In response to the foregoing comments, the Department notes the clarifications and updates to the Notice.

Accordingly, after giving full consideration to the entire record, including the Comment Letter, the Department has determined to grant the exemption as modified herein.

For further information regarding the comment and other matters discussed herein, Interested Persons are encouraged to obtain copies of the exemption application file (Exemption Application No. D-11669) the Department is maintaining in this case.
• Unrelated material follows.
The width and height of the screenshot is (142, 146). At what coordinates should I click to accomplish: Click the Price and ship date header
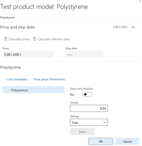(x=17, y=27)
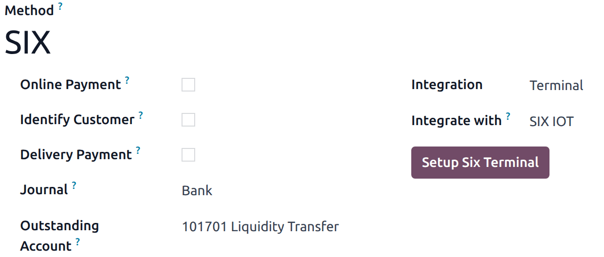Open the Integration dropdown set to Terminal
This screenshot has height=257, width=604.
pyautogui.click(x=556, y=86)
The complete application file, as well as all supplemental submissions received by the Department, are made available for public inspection in the Public Disclosure Room of the Employee Benefits Security Administration, Room N-1513, U.S. Department of Labor, 200 Constitution Avenue NW., Washington, DC 20210.

FOR FURTHER INFORMATION CONTACT:

Anna Mpras Vaughan of the Department, telephone (202) 693-8565. (This is not a toll-free number.)
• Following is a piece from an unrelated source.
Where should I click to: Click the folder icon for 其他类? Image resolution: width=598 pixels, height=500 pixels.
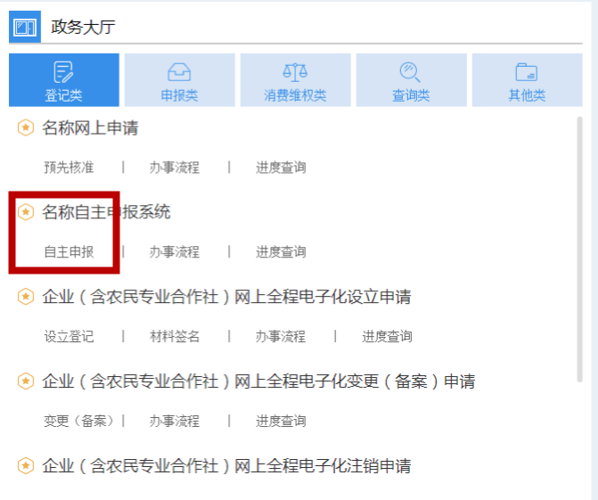click(x=527, y=72)

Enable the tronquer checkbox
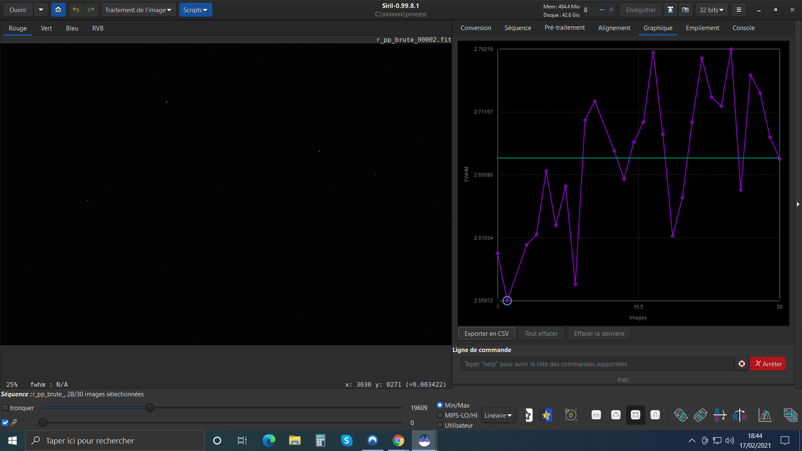pos(5,408)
Citigroup Inc. (Citigroup or the Applicant) Located in New York, New York

Exemption

Citigroup Inc. and its current and future affiliates (collectively, Citigroup) shall not be precluded, as of December 1, 2010, from functioning as a “qualified professional asset manager” (QPAM), pursuant to Prohibited Transaction Exemption 84-14 (PTE 84-14) (49 FR 9494, March 13, 1984, as amended on August 23, 2005 at 70 FR 49305), solely because of a failure to satisfy Section I(g) of PTE 84-14, as a result of Citigroup's affiliation with Citibank Belgium SA (CBB), an entity convicted of three (3) counts of criminal activity in Belgium, provided that the following conditions are met [7] :

(a) The affiliate convicted under Belgium law does not provide fiduciary or QPAM services to employee benefit plans (plans) or otherwise exercise discretionary control over plan assets;

(b) ERISA-covered assets are not involved in the conduct that is the subject of the Belgian affiliate's conviction(s);

(c) Citigroup imposes its internal procedures, controls, and protocols on the Belgian affiliate to reduce the likelihood of any recurrence of the conduct that is the subject of the conviction(s), to the extent permitted by local law;

(d) This exemption is not applicable if Citigroup, or any affiliate (other than branches or affiliates found liable for similar crimes in Belgium in connection with the sale of certain structured notes (the Lehman Notes) is convicted of any of the crimes described in Section I(g) of PTE 84-14;

(e) Citigroup maintains records that demonstrate that the conditions of the exemption have been and continue to be met for at least six years following the conviction of an affiliate under Belgium law;

(f) Citigroup has adopted procedures to afford protection of the interests of participants and beneficiaries of employee benefit plans; and

(g) Citigroup complies with the other conditions of PTE 84-14, as amended.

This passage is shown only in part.